Henry Koster, François Tollenare e Maria Graham foram alguns dos estrangeiros que escreveram sobre o país. Citamos esses três porque seus livros são complementos à história de Pernambuco, particularmente do Recife e arredores (Gilberto Freyre valeu-se de seus comentários e narrativas). Porém eles viam a terra e seu habitantes de forma convencional. Limitavam-se a descrevê-los. Camus, no entanto, não se apega a clichês, nem comenta exotismos, sob a ótica de quem nasceu num país rico, “civilizado”. Tira conclusões a partir de detalhes. “É o país da indiferença e da exaltação. Não adianta o arranha-céu, ele ainda não conseguiu vencer o espírito da floresta, a imensidão, a melancolia. São os sambas, os verdadeiros, que exprimem melhor o que quero dizer.
A paisagem, a exuberância das florestas, as metrópoles, São Paulo e Rio, com alto edifícios, nada o entusiasma no país: “O Brasil, com sua fina armadura moderna colada sobre esse imenso continente fervilhante de forças naturais e primitivas, me faz pensar num edifício corroído cada vez mais, de baixo para cima por traças invisíveis. Um dia, o edifício desabará, e todo um pequeno povo agitado, negro, vermelho e amarelo, espalhar-se-á pela superfície do continente, mascarado e munido de lanças, para a dança da vitória”. Os passeios pelo Rio, a tentativa contínua de intelectuais e autoridades em agradá-lo, o deixa, revela, mais melancólico que feliz.
Onde querem que veja a paisagem, as delícias da cidade maravilhosa, mais tédio sente Camus: “O Pão de Açúcar, com quatro luzes no seu topo, e no mais alto cume das montanhas, que parecem esmagar a cidade, um imenso e lamentável Cristo luminoso”. Ele faz anotações sobre o que seus cicerones, de tão acostumados, nem prestam atenção: “Os motoristas brasileiros ou são alegres e loucos ou frios sádicos. A confusão e a anarquia deste trânsito só são compensadas por uma lei: chegar primeiro, custe o que custar. Albert Camus partiu de Marselha, no navio Campana, em 30 de junho de 1949. Só voltaria à França dois meses depois.
Além do Brasil, conheceu Uruguai, Argentina e Chile. As crônicas agrupadas neste livro são parte de um livro de viagem mais amplo, e menos interessante para o leitor brasileiro. Nesta edição, foi incluído o ensaio O Brasil Mediterrâneo de Camus, de Manuel da Costa Pinto, o conto A Pedra que Cresce, publicado no livro O Exílio e o Reino. Um conto que acontece na cidade de Iguape (SP), para onde foi levado por Oswald de Andrade, o único de sua ficção que não se desenvolve na Argélia ou na Europa. Um texto recheado de episódios pinçados do diário de viagem. Camus veio à America do Sul convidado pelo Departamento de Relações Culturais do Ministério de Relações Exteriores da França para uma série de conferências, a maioria no Brasil. A conferência, intitulada O Tempo dos Assassinos está reproduzida no livro.

■ O QUE FAZER ■
Responda com base no texto sobre a viagem de Camus ao Brasil:
1. Em que navio e em que data Albert Camus partiu de Marselha?
2. Que outros países da América do Sul ele conheceu além do Brasil?
3. Em que cidade se passa o conto A Pedra que Cresce?

■ INFORMAÇÕES EXIBIDAS ■

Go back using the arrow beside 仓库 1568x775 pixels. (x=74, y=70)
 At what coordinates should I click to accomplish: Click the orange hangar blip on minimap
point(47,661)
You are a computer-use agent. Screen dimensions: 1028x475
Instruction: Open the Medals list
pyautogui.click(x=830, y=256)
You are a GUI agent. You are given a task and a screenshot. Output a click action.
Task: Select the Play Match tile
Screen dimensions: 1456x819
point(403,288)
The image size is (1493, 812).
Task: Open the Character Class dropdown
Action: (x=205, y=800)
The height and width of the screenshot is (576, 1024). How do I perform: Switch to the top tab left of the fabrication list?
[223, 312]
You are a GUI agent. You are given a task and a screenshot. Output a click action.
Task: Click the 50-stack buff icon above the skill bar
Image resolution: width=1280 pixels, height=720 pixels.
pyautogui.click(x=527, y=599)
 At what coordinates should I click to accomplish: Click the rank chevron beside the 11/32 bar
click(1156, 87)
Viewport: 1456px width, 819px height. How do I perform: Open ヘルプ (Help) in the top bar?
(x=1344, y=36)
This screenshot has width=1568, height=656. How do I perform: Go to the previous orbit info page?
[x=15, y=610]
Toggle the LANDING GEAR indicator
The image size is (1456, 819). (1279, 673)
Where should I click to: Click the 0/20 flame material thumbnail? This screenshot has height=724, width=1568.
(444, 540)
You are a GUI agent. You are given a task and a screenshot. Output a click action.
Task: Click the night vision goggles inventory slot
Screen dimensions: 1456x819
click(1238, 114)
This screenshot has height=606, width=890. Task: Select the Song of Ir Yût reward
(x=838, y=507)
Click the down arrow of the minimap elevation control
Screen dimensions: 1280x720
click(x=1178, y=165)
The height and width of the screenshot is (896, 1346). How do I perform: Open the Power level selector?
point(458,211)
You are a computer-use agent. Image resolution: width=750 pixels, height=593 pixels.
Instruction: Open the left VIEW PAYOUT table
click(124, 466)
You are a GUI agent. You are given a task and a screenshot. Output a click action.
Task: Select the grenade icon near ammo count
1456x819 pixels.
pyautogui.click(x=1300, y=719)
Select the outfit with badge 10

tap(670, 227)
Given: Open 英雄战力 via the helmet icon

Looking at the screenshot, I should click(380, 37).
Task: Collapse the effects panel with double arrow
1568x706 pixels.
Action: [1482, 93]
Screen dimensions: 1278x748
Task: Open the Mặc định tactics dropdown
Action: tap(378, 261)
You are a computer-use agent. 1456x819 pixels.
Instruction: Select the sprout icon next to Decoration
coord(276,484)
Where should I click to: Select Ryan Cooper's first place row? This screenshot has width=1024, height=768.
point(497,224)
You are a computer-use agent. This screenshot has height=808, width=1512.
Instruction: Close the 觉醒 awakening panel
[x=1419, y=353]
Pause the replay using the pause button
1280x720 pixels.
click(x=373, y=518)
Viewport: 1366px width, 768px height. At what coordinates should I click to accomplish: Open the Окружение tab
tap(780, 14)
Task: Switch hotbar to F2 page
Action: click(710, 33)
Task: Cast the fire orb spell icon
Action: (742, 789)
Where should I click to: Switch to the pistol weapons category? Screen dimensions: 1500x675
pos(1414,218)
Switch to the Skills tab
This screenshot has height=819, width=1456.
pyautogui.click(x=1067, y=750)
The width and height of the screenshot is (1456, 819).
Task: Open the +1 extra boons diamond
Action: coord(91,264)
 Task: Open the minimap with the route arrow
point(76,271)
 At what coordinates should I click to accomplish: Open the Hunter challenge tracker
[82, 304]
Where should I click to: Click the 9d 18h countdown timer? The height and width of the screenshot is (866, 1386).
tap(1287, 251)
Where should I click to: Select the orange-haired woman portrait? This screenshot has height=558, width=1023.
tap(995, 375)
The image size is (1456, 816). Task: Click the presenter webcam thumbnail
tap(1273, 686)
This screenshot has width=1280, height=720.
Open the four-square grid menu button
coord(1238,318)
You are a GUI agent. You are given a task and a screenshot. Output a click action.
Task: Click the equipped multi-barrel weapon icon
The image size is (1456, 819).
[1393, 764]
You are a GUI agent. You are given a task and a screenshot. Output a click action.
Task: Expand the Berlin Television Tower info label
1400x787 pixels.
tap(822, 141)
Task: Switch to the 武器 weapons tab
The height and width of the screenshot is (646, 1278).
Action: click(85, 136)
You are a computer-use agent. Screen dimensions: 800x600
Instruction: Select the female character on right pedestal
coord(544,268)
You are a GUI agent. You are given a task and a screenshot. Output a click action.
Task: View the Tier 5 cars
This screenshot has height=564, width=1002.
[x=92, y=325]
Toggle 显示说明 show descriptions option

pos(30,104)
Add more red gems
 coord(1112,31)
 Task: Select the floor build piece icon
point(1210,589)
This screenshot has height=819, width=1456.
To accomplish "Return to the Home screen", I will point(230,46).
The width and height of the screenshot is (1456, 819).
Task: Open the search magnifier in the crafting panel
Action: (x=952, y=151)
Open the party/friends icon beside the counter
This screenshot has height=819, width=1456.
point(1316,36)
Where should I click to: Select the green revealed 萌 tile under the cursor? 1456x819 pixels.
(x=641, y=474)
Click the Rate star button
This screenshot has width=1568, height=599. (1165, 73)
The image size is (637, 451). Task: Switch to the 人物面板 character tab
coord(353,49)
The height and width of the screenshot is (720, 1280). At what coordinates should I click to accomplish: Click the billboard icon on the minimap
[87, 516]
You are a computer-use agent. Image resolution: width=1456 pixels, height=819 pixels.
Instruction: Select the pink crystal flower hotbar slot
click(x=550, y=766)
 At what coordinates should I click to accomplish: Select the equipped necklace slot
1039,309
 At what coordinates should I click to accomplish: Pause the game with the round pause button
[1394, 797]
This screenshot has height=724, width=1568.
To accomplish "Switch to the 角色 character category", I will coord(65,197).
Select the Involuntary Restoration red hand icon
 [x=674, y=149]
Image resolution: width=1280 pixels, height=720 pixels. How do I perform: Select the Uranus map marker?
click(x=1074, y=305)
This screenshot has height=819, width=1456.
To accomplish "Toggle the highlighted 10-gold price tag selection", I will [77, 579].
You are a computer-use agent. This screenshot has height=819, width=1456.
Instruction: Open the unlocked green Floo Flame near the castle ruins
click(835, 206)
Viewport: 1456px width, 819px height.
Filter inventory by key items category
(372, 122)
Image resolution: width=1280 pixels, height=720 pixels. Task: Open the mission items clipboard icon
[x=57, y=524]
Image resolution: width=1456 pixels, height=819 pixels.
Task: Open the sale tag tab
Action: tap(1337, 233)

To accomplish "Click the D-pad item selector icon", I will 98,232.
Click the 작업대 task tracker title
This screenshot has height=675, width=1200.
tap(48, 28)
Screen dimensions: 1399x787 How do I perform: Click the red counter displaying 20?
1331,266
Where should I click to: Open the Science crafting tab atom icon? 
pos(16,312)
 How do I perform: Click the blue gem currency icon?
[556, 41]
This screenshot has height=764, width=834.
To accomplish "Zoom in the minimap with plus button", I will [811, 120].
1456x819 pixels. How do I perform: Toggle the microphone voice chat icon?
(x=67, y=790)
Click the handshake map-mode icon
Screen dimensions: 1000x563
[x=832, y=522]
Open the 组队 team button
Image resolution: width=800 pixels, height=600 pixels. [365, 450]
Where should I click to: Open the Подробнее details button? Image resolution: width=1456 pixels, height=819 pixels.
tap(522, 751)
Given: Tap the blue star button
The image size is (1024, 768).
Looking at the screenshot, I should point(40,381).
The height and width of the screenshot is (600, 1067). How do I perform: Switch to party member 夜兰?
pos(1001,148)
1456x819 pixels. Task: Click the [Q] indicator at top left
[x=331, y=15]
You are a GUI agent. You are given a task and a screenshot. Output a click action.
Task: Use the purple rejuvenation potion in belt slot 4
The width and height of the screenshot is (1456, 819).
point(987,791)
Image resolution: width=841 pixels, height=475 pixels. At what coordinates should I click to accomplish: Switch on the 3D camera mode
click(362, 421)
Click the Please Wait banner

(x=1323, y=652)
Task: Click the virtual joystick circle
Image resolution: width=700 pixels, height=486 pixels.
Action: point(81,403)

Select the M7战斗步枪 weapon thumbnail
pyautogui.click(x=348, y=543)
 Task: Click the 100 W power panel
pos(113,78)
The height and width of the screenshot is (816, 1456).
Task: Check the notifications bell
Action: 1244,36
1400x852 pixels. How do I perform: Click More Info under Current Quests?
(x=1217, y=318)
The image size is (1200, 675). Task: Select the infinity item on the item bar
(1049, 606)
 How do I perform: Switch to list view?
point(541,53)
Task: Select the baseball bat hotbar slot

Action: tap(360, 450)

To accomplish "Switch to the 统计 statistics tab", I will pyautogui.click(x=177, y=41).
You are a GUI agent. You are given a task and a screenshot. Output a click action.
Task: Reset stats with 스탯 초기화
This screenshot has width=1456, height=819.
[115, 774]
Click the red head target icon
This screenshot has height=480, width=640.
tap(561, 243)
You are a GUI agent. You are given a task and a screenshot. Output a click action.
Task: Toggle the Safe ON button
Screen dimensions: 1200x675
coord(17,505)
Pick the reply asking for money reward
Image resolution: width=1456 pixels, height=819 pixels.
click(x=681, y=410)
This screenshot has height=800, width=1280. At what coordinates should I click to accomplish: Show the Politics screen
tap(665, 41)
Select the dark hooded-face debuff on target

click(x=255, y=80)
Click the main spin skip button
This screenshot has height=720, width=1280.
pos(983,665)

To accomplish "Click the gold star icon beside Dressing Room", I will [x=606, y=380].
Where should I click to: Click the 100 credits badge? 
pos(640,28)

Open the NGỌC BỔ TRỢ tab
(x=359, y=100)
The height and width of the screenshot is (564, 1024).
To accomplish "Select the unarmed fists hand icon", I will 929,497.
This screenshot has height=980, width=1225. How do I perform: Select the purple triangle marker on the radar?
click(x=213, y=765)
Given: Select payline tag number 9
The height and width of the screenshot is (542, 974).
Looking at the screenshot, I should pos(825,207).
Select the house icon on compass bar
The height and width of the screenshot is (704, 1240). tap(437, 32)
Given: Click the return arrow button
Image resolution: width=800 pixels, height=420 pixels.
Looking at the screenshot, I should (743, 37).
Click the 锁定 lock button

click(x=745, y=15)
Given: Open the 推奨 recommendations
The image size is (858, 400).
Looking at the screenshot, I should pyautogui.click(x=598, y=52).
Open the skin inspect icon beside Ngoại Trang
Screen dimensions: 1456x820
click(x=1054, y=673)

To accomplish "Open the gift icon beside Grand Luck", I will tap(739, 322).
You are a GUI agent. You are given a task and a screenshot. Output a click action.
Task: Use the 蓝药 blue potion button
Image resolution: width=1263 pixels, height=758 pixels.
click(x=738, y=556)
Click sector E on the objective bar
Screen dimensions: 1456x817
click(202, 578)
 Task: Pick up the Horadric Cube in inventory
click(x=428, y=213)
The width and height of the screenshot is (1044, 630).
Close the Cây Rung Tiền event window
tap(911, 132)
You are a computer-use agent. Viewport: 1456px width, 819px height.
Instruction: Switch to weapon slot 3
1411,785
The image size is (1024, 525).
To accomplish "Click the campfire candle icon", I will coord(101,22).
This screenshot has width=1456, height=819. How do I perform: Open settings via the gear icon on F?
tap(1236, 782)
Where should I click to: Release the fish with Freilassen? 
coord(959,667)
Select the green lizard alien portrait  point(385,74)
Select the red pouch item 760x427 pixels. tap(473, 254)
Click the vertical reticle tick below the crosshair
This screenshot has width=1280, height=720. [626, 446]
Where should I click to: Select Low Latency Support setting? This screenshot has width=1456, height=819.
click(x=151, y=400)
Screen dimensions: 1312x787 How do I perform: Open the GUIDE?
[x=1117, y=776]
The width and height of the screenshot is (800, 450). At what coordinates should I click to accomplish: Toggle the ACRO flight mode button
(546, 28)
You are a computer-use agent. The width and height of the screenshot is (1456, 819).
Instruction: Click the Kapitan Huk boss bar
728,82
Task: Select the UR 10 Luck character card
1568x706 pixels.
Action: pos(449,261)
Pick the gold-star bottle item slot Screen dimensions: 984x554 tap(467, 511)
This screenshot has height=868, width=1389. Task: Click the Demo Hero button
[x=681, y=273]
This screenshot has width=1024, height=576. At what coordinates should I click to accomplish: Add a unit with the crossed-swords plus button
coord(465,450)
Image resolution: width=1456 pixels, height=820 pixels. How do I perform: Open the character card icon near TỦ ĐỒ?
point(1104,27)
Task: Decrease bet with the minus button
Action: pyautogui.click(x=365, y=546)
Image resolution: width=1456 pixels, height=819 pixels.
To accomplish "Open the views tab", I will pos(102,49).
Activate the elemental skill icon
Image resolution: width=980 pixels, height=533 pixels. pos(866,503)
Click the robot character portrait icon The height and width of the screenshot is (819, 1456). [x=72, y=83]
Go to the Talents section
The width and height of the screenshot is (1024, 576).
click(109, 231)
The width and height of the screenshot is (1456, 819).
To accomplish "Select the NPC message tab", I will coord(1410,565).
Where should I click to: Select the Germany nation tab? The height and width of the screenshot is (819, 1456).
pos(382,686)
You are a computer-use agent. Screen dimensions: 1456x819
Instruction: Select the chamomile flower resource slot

■ RESPOSTA ESCRITA ■
1. No navio Campana, em 30 de junho de 1949.
2. Uruguai, Argentina e Chile.
3. Em Iguape (SP).